Sprint planning eats 2-4 hours per sprint for most teams, half of it spent on capacity arithmetic and the other half on debating points across stories nobody actually estimated independently. Naive capacity (team size × sprint days) systematically over-commits, and humans are bad at consistent point sizing across sessions. The result: teams chronically miss commitments, lose retro time to "we over-committed again", and burn out from feeling behind.
What goes into Stride's realistic-capacity estimate?
Stride takes the inputs the team already has (PTO calendar entries, meeting hours, last 6 sprints of velocity, backlog story points) and produces a sprint draft in 30 seconds. The team reviews and edits, replacing 60% of planning time with 5% of planning time and zero loss of judgment quality.
- AI-computed realistic capacity per person (PTO + meetings + on-call deducted)
- AI-suggested story selection from prioritised backlog matching capacity
- Confidence intervals on each story estimate (not just a single number)

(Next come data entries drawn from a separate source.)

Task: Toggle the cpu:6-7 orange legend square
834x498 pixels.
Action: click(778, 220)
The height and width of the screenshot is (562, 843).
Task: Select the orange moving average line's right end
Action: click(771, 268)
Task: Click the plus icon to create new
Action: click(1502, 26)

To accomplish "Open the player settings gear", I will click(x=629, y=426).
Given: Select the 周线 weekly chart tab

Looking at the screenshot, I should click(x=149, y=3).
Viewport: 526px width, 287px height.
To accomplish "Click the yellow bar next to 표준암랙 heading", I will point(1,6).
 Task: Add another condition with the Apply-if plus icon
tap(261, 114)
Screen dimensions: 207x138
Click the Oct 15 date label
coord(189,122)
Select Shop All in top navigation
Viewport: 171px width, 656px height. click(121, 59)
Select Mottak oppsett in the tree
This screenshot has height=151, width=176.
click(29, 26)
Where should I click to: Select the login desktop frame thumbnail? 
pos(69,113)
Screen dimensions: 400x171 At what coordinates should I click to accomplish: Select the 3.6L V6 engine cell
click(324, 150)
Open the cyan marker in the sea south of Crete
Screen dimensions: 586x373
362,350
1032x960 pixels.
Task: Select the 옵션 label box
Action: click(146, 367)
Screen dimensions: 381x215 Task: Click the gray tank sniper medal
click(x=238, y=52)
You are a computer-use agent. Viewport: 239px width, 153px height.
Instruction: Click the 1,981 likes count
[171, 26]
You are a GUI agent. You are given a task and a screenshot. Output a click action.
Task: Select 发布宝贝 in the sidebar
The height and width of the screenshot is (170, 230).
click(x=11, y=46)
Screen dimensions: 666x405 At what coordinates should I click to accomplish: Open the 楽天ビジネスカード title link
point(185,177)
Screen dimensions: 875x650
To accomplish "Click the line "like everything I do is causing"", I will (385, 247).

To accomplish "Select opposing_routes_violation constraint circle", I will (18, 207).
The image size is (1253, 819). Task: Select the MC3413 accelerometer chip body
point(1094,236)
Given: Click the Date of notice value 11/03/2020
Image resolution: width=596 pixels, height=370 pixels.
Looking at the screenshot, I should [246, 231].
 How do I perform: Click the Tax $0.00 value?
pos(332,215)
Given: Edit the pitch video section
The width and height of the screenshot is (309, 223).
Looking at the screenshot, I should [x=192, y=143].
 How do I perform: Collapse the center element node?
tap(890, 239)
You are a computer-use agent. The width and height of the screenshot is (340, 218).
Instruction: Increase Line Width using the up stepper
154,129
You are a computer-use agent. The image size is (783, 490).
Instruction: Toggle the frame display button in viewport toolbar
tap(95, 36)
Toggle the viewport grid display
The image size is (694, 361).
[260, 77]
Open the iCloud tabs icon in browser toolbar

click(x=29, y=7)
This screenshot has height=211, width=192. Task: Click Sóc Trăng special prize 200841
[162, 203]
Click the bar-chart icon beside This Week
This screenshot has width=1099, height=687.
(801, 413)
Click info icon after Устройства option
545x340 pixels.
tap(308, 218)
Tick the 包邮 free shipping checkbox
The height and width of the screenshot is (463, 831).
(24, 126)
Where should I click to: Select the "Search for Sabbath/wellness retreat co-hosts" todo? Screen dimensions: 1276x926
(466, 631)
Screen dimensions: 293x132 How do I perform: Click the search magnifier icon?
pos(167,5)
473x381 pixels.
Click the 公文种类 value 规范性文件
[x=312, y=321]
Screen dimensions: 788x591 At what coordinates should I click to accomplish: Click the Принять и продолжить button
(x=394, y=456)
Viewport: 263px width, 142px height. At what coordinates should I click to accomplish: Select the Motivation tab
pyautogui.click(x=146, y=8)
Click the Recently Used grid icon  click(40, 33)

- One-click "what if" re-planning when a key person's PTO changes
- Auto-rollover of incomplete work into the next sprint with provenance
- Velocity tracking with outlier filtering (holidays, on-call duty excluded)
Engineering teams running 1-2 week sprints with 5-50 engineers who feel they spend more time planning than working.
Teams running 8+ week milestones or rolling-wave plans where 'sprint' is a misnomer. Stride supports milestones too, but the AI-planning workflow specifically optimises the 1-2 week sprint loop.